Yesterday we abandoned our third attempt to travel down the Hinlopen Fjord along the east coast of Spitsbergen. Each time we’ve sailed around the headland in calm seas to be met by near gale-force winds being funnelled up through the fjord, along with loose polar drift ice. There’s climate change, and then there’s weather, and their combination can be both unpredictable and ferocious. The last four years have seen the greatest melt of polar sea ice ever recorded, but the ice breaks up before it disappears, and strong north-easterly winds have blown a shattered, jumbled sea of it south around the island of Nordaustlandet and into the narrow channel of Hinlopen Fjord. We cant make headway through violent wind and sea, and have to turn back.
But every crisis, they say, is an opportunity, and our retreat to the west brings us into a beautiful, mountain and glacier-ringed fjord, where we’re shepherded into an icy bay by a flotilla of bearded seals, slapping the water in unison like a team of synchronised swimmers. There’s a boat in the bay; a 30 foot yacht slung with washing, and on the dark headland we can see two people and a dog. Our captain, Ted, knows who they are: Hauke – a former physics professor from Hamburg – and his English partner Marie, overwintering here to study the role of snow in transferring CO₂ from water to atmosphere. Hauke’s been coming here for 10 years, since he spent his first winter alone in the bay, his boat frozen in sea ice, eating dog food and learning how to kill and dismember seals from a handwritten set of instructions provided by a hunter. A dinner invitation is duly dispatched, and a group of us sit on the bowsprit drinking gin and tonic with slabs of slightly salty sea ice, and watch them walk a mile along a narrow stony spit which is their only means of access to us now that the bay is almost frozen over. I think they’re as glad of new company as we are of the stories Hauke proceeds to tell after dinner and a few glasses of wine. They’re partly about his scientific research and his theory that life evolved in sea ice, but they’re mostly about polar bears and the hardship of arctic winters. They’re into the third month of a year-long sojourn, and as the bay freezes the tourist boats will stop coming, the night will descend for 6 months, and the bears will gather on the ice around the boat.
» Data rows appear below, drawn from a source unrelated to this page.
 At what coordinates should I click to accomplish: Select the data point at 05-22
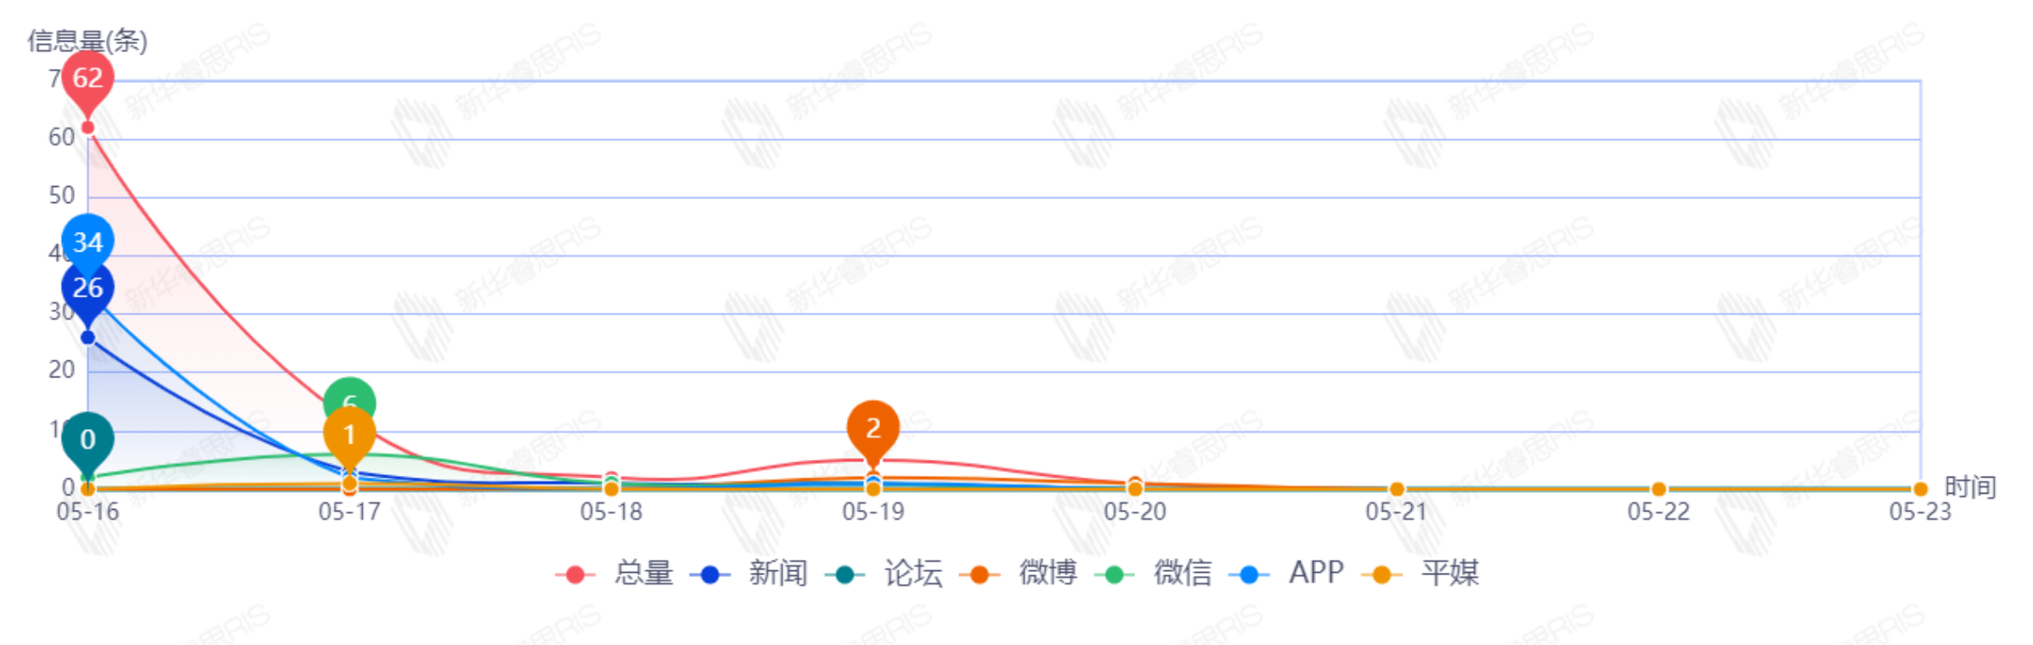coord(1658,489)
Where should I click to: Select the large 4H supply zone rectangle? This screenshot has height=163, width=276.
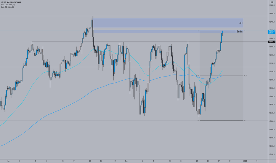[168, 23]
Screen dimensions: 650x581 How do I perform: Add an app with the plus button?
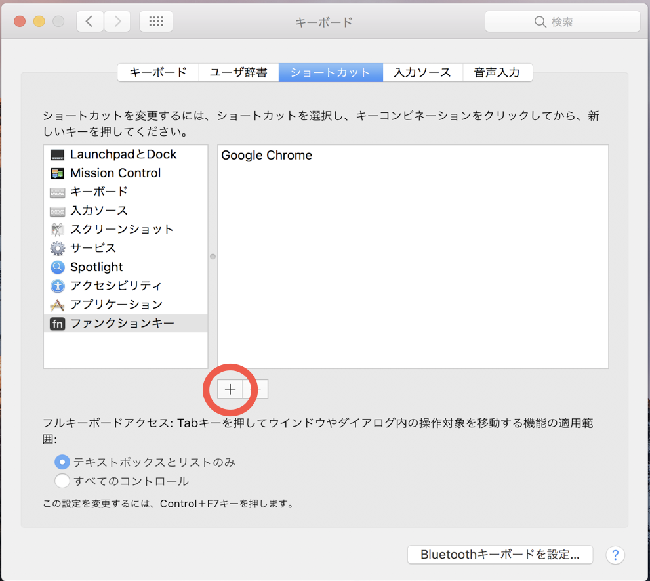[230, 389]
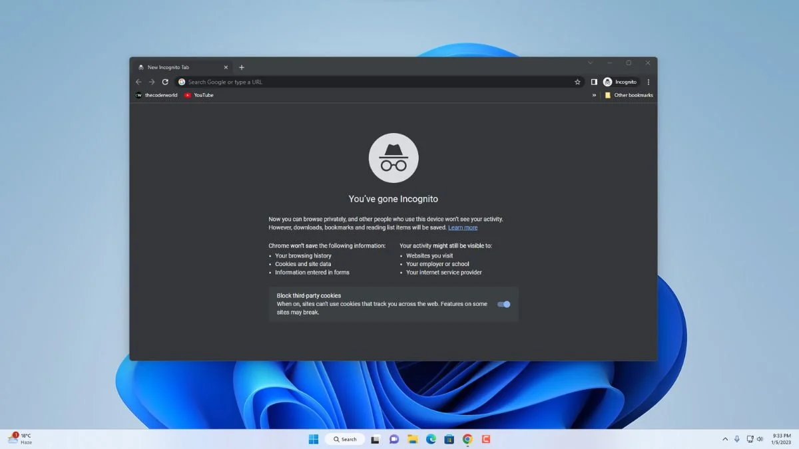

The prospect of months of darkness, extreme cold, aggressive bears and cramped living conditions isn’t everyone’s cup of tea, but for Hauke and Marie it’s the stuff of life itself, and according to Hauke, it activates ‘deep, deep knowledge’. They’ve got a carefully weighed out 12 month supply of food, including 120 kg of potatoes stored in the toilet, arctic salmon and trout fillets salted and dried, and Marie, it seems, makes wonderful pancakes and knits gigantic Nordic jumpers. But they’re not romantic about polar bears, though they’ve learned to get along beside them. A bear, says Hauke, ‘is not your friend. He has his own life.’ Bears are, though, incredibly curious. He’s watched them gazing for hours at unfamiliar phenomena like avalanches: ‘Sometimes the bears are like little scientists.’ Marie illustrates Hauke’s stark narratives (‘Once a polar bear climbed onto my boat. I fired a flare gun at him but the ammunition exploded in my face and I lost my sight and felt warm blood running down my cheeks and I thought, oh, that’s a bit of bad luck’) with enthusiastic bear and seal mimicry. They’re strong, eccentric, warm outliers, these two, and great entertainers. But what are those winters really like?
Outside, a full moon rides above scattered cloud in the last blue light, and the mountains are perfectly reflected in the unfrozen water at the far side of the bay. ‘As above’, wrote 16th century astronomer Tycho Brahe, ‘so below.’ On deck, we look up, look down, as our visitors walk home along the narrow spit between sea and sky, their tiny forms surrounded by this gigantic living context. We occupy such a thin film of life between sky and sea. Better to enrich than poison it; fill it with songs and stories and unexpected journeys and encounters. But I think I’ll give the dog food a miss.